Agriculture is as much important, if not more, as the industry in a country.
Thus here lies the importance of our farmer. An Indian fanner is the backbone of the society. His importance in the economy of the country cannot be over-emphasized. He grows vegetables and fruits for our food and cotton for our clothes.
The Indian farmer is a hard working man. He works from morning till evening in the scorching heat and biting cold. Early in the morning he drives his oxen to the fields. He ploughs the fields, sows seeds and waters the plants He looks after the crops and saves them from being spoiled by stray cattle or wild animals. He enjoys no holiday. At noon he takes his meals under a shady tree and then takes little rest. In the evening he returns home, tired and exhausted.

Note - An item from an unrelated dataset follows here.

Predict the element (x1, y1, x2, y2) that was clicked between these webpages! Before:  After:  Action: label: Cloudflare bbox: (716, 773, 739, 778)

But he leads a simple life. He lives in a mud house, eats simple food and wears coarse clothes. Generally he is illiterate. We believe in old customs and superstitions. His cattle are his most valuable property. Often during drought crops fail and he is in trouble when the crop ripens, he feels happy. He reaps it, thrashes it and takes the corn to the market. In times of a bad harvest he has little money to buy seeds and manure and runs into debt.
The farmer is fond of festivities. He spends lavishly on marriages and other social ceremony. Recently, the use of agricultural machinery and chemical manures and the provision of credit facilities by cooperative societies and rural banks has improved his living and changed his outlook on life.